I welcome any circular definitions:

2015-01-20 8:58 GMT+09:00 guskant <gusni...@gmail.com>:
>
> Your idea will be helpful in our actual group work on Lojban
> definitions, though my suggestion was rather more simple, permitting
> any circular definitions between words in Lojban. My suggestion was
> only to construct a network of Lojban-only definitions between Lojban
> words, so that the network could refine possible models of the
> language Lojban.

The point of my suggestion is to liberate Lojban from any other
language in the following sense:

2015-01-20 8:58 GMT+09:00 guskant <gusni...@gmail.com>:
> In my
> definition, A language is a subset of sequences of symbols. If you
> make any modification to the subset, it forms another language. Two
> different subsets (languages) may have different or isomorphic models.
> A "universe" I meant is a set on which a model is constructed. If each
> of languages P and Q has a model, and if the words of P are defined by
> Q, then the definitions fix a mapping from a universe of a model of Q
> to a universe of a model of P. If words of P are not defined by Q,
> such a mapping is not fixed. That is what I meant by the word
> "liberated".
>

Furthermore, this liberation is not much related to SWH, but rather to
Quine's theory of indeterminacy of translation. The translation
between two independent languages is indeterminate. As long as Lojban
is defined by another language, indeterminacy is meaningless, because
any translation between Lojban and the defining language is
determinable by the definitions. In such conditions, there are no room
to bring up signifiés peculiar to Lojban.
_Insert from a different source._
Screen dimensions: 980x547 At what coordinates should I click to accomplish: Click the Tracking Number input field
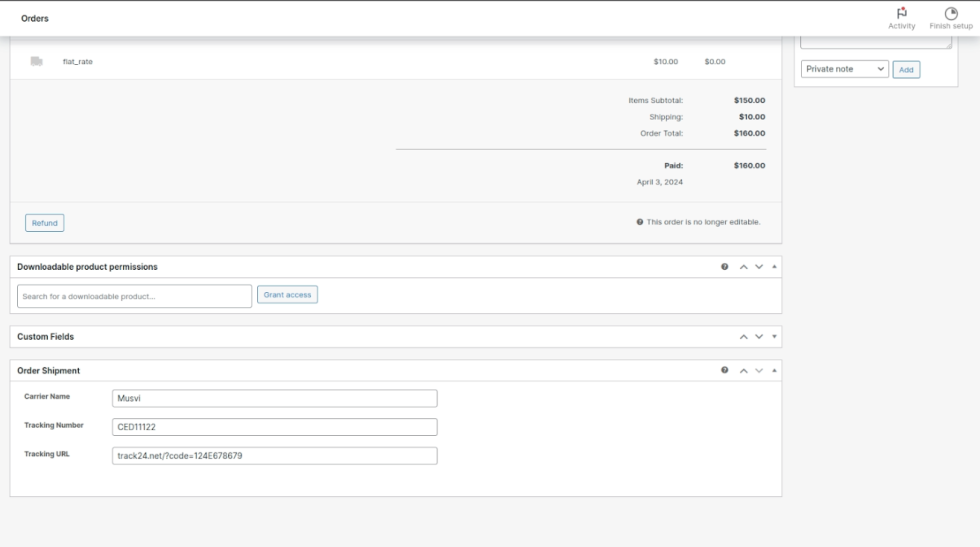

In this aspect, Lojban dictionary is different from any other
dictionaries between natural languages. Each natural language has
already its own signifiés, and compilers of dictionaries between two
languages should somehow find out plausible translations consistent
with many texts, though they are essentially indeterminate. On the
other hand, Lojban dictionary is indeed a list of definitions, because
Lojban has naturally no signifiés before being defined by the
dictionary. My suggestion is to let Lojban have its own signifiés by
defining the words in Lojban itself, including many circular
definitions. If it is implemented, "definitions" of Lojban words in
other languages will become only plausible translations, just as same
as dictionaries between natural languages.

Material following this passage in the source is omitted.